I also bought a bench recently, that I envisioned going against the house by my birdbath garden so I could sit and enjoy. It turned out that it was a weird space for a bench, next to a heat pump/AC unit, and so awkward and not really such a great place to sit. Oh well. 

But then, today, I moved it to the corner garden. Originally when I said I was going to move it there, Bryce said, "but will you actually sit out there?" And the answer is yes. I sat there for a good 40 minutes, despite the heat advisory and sweat EVERYWHERE. It's in the shade and it gives me a great view (and a sort of secret hidden feeling). I can see sitting there with a book, with a notebook, or just watching the bees and the visiting hummingbird.

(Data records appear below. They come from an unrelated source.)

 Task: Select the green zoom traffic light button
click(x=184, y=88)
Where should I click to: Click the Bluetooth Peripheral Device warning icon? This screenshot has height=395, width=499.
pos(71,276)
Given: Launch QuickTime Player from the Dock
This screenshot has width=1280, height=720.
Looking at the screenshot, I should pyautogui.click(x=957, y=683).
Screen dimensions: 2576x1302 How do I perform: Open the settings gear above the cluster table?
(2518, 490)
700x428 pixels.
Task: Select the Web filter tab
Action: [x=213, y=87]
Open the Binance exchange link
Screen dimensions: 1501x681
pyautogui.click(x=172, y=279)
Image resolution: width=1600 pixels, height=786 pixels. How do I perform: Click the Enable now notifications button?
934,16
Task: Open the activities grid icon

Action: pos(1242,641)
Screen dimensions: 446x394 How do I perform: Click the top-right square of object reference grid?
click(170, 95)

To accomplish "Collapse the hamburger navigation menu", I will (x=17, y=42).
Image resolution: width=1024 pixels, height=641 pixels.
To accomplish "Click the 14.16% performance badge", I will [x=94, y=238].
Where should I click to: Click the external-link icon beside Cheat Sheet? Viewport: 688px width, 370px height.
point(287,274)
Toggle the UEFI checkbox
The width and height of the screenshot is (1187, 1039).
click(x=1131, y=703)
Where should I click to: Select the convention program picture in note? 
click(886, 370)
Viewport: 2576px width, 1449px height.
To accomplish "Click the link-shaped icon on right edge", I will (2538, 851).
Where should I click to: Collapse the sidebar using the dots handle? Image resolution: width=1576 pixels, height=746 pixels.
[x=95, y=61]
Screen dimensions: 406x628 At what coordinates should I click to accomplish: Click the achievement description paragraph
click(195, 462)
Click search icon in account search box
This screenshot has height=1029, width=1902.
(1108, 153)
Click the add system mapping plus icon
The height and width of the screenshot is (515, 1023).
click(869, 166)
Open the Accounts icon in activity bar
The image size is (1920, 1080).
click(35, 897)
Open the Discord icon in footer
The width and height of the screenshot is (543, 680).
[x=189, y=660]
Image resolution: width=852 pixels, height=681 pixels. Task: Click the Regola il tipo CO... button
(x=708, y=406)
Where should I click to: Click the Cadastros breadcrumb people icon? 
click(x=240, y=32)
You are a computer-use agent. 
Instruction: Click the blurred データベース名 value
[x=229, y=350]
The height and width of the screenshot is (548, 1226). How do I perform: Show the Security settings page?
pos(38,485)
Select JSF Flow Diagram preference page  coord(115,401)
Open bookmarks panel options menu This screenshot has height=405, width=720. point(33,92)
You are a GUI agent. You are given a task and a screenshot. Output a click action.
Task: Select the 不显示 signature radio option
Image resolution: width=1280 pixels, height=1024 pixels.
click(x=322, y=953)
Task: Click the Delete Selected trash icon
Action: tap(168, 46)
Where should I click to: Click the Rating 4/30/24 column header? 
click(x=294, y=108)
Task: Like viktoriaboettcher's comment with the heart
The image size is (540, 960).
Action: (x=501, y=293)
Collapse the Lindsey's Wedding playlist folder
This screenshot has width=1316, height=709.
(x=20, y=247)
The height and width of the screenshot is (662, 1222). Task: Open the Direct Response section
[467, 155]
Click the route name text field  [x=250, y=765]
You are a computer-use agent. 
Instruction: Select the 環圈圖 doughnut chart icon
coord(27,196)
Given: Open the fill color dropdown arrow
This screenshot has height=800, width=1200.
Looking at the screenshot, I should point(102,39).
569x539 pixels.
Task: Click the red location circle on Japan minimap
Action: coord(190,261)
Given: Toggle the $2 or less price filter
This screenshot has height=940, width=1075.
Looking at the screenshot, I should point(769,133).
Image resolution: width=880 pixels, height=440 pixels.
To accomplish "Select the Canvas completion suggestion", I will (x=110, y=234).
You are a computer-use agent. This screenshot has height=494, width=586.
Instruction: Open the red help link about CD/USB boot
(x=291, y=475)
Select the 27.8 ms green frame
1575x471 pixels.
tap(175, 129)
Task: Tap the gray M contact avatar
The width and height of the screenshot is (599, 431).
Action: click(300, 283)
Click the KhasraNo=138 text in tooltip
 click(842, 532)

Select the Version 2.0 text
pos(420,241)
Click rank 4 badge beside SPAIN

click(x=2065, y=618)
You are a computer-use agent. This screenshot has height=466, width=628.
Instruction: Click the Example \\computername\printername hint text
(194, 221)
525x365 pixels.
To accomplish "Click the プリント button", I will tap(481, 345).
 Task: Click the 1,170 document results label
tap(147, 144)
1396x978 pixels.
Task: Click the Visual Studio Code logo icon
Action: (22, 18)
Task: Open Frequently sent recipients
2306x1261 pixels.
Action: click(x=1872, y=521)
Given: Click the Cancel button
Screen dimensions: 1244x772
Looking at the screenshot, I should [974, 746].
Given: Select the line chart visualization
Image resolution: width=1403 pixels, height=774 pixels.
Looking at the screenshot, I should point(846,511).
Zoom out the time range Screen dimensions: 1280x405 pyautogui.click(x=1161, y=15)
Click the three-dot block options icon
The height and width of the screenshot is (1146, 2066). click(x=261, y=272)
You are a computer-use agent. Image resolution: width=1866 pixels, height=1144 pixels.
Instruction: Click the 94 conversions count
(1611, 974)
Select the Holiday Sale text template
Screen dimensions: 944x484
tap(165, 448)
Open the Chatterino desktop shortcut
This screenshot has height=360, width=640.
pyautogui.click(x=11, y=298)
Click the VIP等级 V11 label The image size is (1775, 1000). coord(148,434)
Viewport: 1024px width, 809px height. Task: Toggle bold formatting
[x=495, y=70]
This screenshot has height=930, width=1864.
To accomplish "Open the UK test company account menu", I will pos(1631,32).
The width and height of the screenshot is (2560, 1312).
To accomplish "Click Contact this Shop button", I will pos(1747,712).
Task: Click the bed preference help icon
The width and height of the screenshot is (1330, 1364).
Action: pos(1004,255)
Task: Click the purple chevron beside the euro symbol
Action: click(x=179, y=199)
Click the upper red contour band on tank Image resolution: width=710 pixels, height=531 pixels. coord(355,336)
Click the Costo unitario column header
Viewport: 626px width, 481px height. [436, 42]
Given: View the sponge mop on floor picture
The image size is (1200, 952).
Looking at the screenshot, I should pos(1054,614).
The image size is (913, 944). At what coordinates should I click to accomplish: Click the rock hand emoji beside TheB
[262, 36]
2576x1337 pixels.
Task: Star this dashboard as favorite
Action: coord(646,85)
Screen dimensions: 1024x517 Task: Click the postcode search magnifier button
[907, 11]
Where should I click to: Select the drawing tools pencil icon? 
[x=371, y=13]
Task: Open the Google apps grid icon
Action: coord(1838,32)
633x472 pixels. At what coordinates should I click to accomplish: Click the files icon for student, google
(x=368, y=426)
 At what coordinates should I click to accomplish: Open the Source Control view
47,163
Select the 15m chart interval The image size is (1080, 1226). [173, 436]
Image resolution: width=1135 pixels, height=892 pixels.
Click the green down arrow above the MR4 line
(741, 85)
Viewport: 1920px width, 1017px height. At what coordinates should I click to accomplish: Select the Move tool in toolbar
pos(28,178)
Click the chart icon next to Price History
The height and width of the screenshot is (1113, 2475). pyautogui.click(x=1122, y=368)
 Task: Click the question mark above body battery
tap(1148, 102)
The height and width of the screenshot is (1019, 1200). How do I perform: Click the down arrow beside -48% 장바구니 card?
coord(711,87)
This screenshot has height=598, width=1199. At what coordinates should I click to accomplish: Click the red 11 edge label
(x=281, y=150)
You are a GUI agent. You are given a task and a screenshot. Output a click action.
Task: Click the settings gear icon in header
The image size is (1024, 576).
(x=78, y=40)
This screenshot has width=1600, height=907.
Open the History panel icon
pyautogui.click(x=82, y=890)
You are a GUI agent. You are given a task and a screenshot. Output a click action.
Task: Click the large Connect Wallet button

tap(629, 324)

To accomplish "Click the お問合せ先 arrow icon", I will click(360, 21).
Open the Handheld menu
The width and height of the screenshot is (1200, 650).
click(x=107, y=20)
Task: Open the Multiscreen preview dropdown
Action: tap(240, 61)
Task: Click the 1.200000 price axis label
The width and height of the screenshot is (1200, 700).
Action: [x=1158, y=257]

It's a lovely spot. 

Ahhh what a lovely spot! 

It's funny, because the first plants that went in were dug by my mom, because I was recovering from my hysterectomy and could not do any digging. Then, when I recovered, I dug a bed around those plants, and planted more. It's a little island with pollinator activity and public beauty. It's a labor of love. Every year I amend the soil (AGAIN) and weed and mulch and inspect what is surviving and what is not. And then I do maintenance. It was is a gradual process. I had a vision, which I then had to adjust, and now, slowly but surely, it is starting to look like I'd hoped it would. This is the thing with gardening. It requires patience, a long-term vision, and flexibility. All things which make it so very rewarding when it works.

I always wanted a place to sit and rest when working out there. And now I have it! So awesome when you have a vision and it can be brought to life... not by a miracle or fate, but because of hard work and flexibility and adjusting a plan as you go instead of hard-headed-ly continuing down the same path that isn't working. (Get the metaphor?). Now it is a place of peace and beauty and purpose.  

Look! Bees! Spiky things! A snake about to gobble a globe thistle! 

Chronology of a Corner Garden:

Back at the very beginning... April 2019

May 2019

August 2019

September 2019

July 2020

July 2021

And today! August 6, 2022


  1. Oh wow! I love the development photos. How perfect to find the perfect sitting area. And a garden that is for everyone. Truly a delight!

    (Also, had to look up jumping worms, because I had this horrific image of worms jumping onto you as you are digging. lol)

    1. Ha! Jumping worms are horrific for other reasons. They are spooky (move like snakes), but they DESTROY the soil. Regular worms are great for soil, these are like vampires and such the nutrients right out, leaving crumbly taco meat dirt. Jerks. Very bad for agriculture, too. Just more invasive end-times stuff....

      And thanks! It's great to have a photo record of progress to remind me when I get frustrated about things not coming back.

  2. This is just lovely on all levels: the evolution of a beautiful space, and the fact that people walking by the house can enjoy it, as well as you. I am always impressed by people who make the outside of the their homes beautiful (and a little jealous; our house just manages to be respectable on a good day. LOL)

  3. I love these progressive pictures of your corner garden! Love them!! Maybe that's what I'll work on next at my house... Landscaping.

  4. A lovely, thoughtful, peace-filled space. Kudos.